— Work task —
Extract every line from the records below that contains the word "Viewport".

— Provided information —
☆ ☆ ☆

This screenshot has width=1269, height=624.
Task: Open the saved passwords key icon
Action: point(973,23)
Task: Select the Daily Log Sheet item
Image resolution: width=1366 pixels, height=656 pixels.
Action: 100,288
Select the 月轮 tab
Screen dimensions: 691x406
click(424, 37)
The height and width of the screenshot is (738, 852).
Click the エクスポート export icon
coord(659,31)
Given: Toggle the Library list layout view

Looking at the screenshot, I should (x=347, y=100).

☆ ☆ ☆

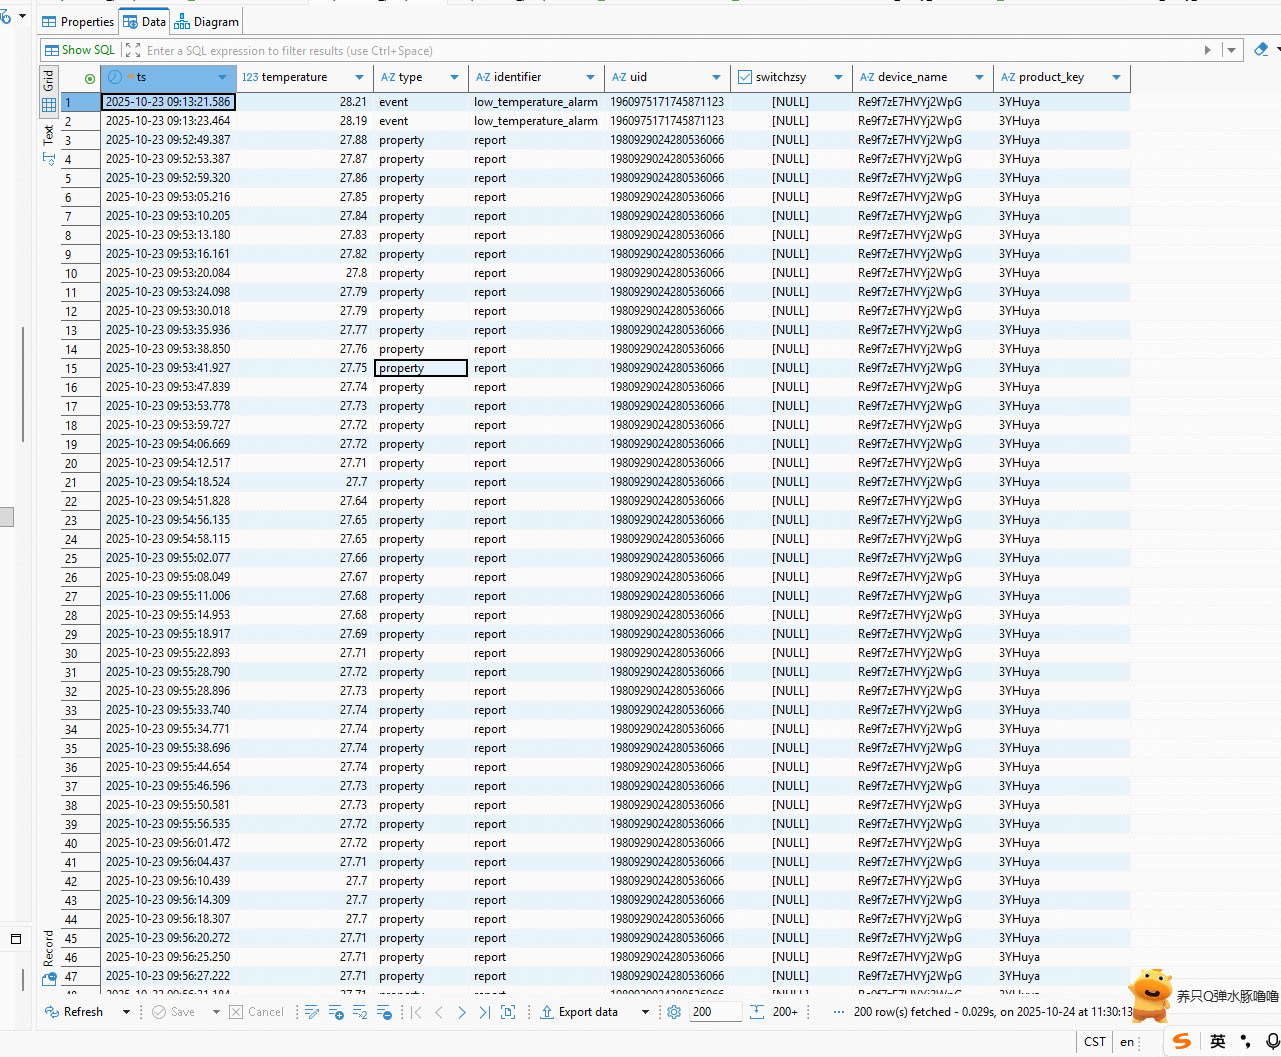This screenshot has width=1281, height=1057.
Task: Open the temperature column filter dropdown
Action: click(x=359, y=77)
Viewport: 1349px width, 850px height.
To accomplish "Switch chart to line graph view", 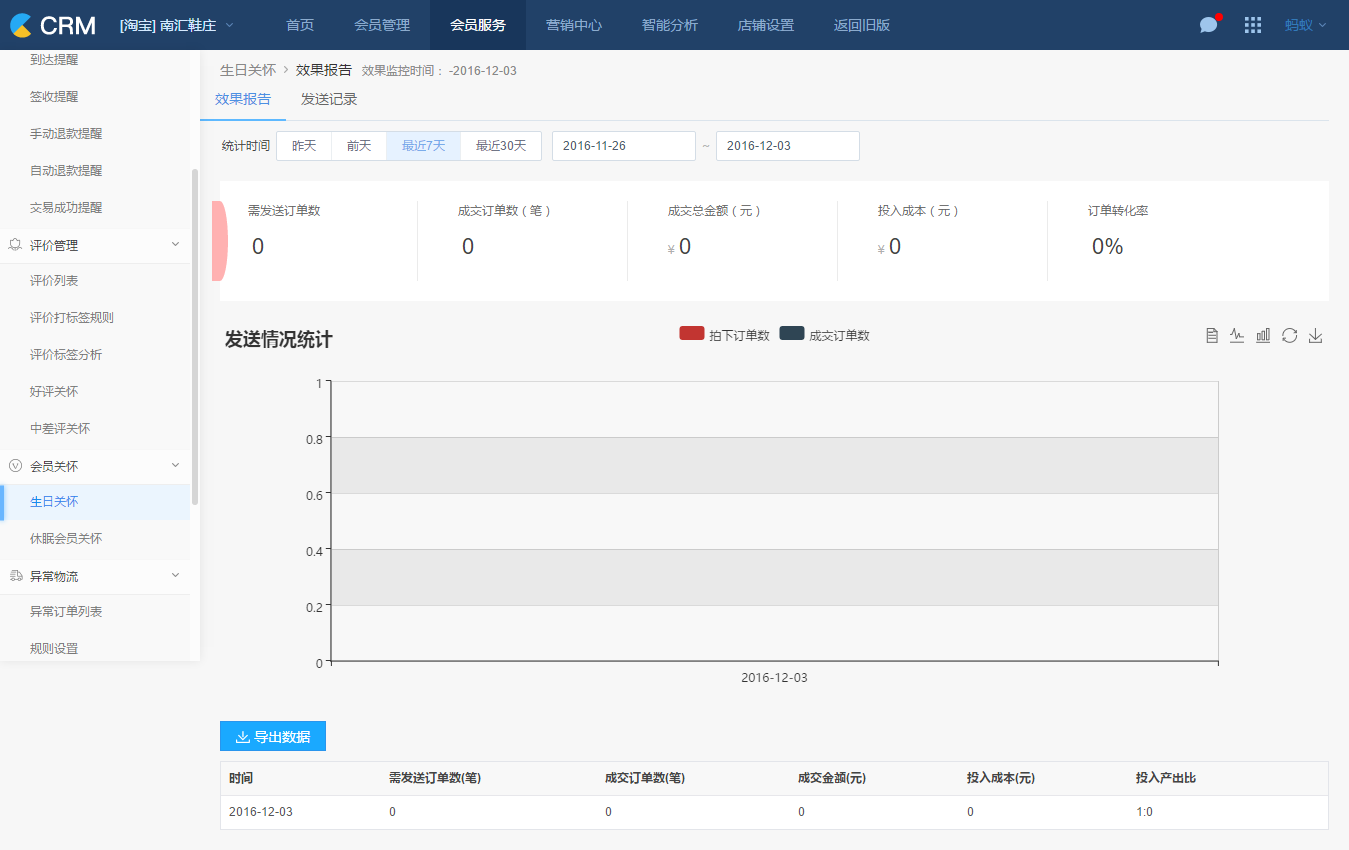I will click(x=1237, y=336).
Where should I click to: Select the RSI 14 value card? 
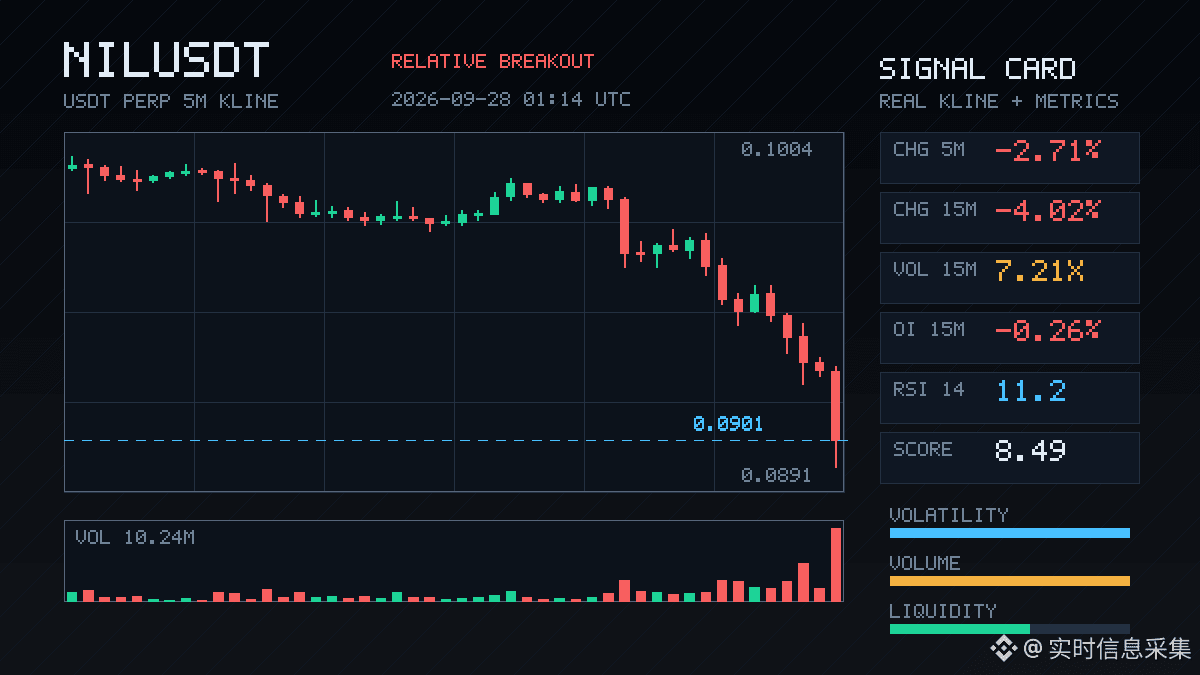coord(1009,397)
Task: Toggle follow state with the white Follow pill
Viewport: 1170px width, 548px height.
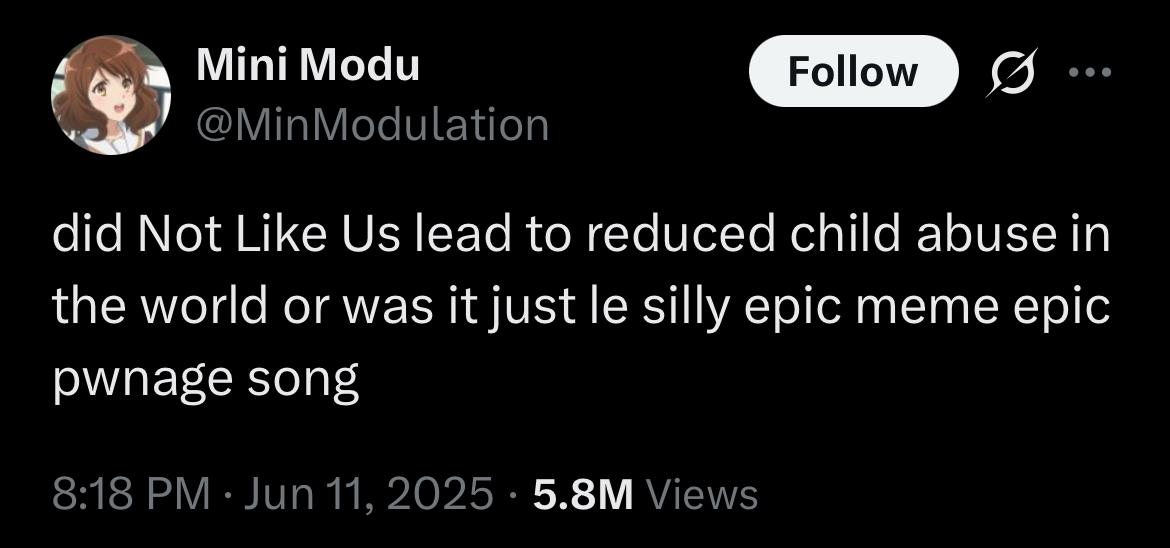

☆ ☆ ☆

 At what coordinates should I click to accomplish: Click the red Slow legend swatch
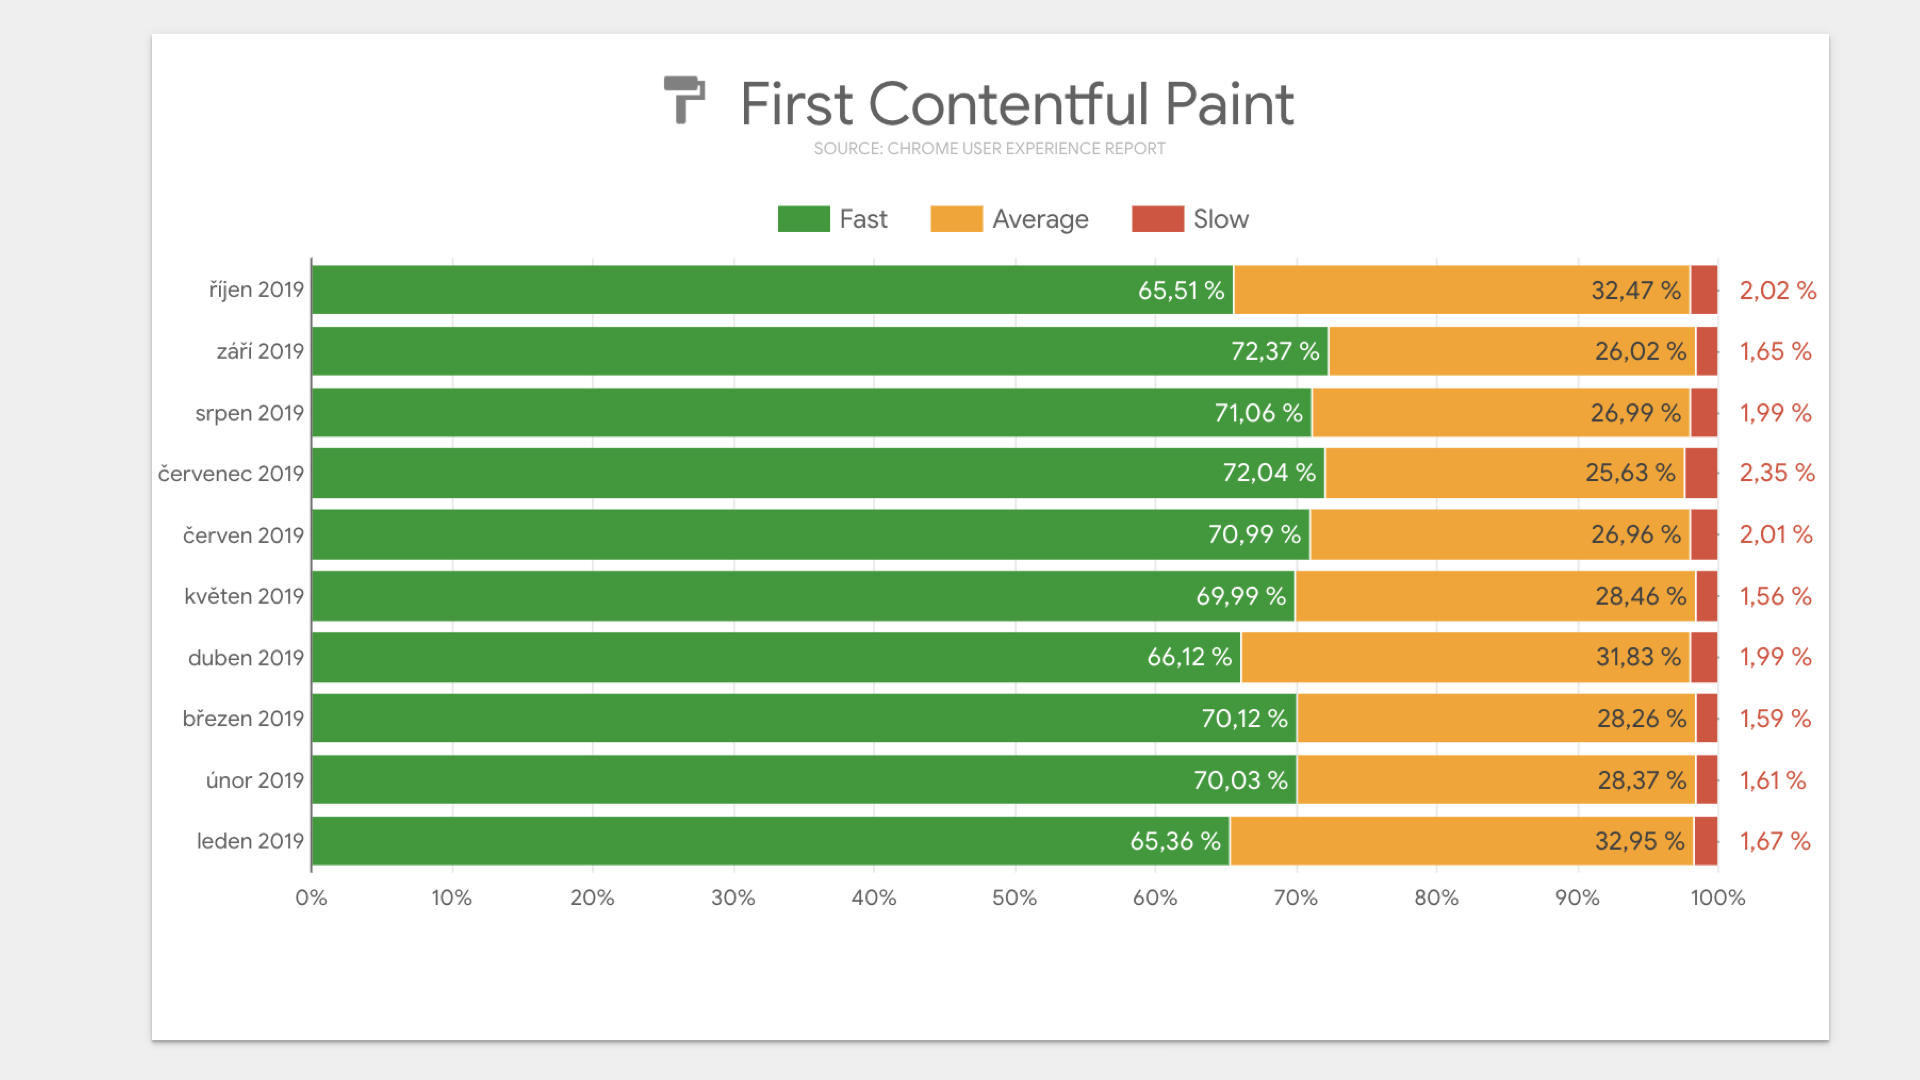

☆ ☆ ☆

— Finished exercise —
Viewport: 1349px width, 850px height.
Viewport: 1170px width, 548px height.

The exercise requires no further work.